Saturday, August 11, 2018    

Kindness is always fashionable.
  --Amelia Barr, novelist (1831-1919)

(100:7.2) The unfailing kindness of Jesus touched the hearts of men,

(131:8.4) Relate yourself to every man as if you were in his place. Recompense injury with kindness.

(140:3.14) In kindness and with mercy minister to all who are in distress and in need.

(140:5.17) "Happy are the merciful, for they shall obtain mercy." Mercy here denotes the height and depth and breadth of the truest friendship—loving-kindness.

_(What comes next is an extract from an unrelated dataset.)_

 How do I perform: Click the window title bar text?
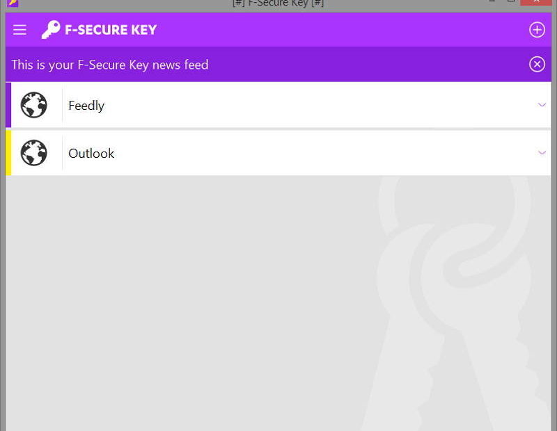pyautogui.click(x=278, y=3)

     Amelia Edith Huddleston Barr was a British novelist an teacher. Her career is an illustration of the capacity of woman under stress of sorrow to conquer the world and be successful. Many of the plots of her stories are laid in Scotland and England. The scenes are from her girlhood recollection of surroundings. Her works include, Jan Vedder's Wife, The Border Shepherdess, Feet of Clay, Friend Olivia, The Bow of Orange Ribbon, Remember the Alamo, She Loved a Sailor, A Daughter of Fife, The Squire of Sanddal Side, Paul and Christina, Master of His Fate, The, Household of McNeil, The Last of the Macallisters, Between Two Loves, A Sister to Esau, A Rose of a Hundred Leaves, A Singer from the Sea, The Beads of Tasmer, The Hallam Succession, The Lone House, Christopher and Other Stories, The Lost Silver of Briffault.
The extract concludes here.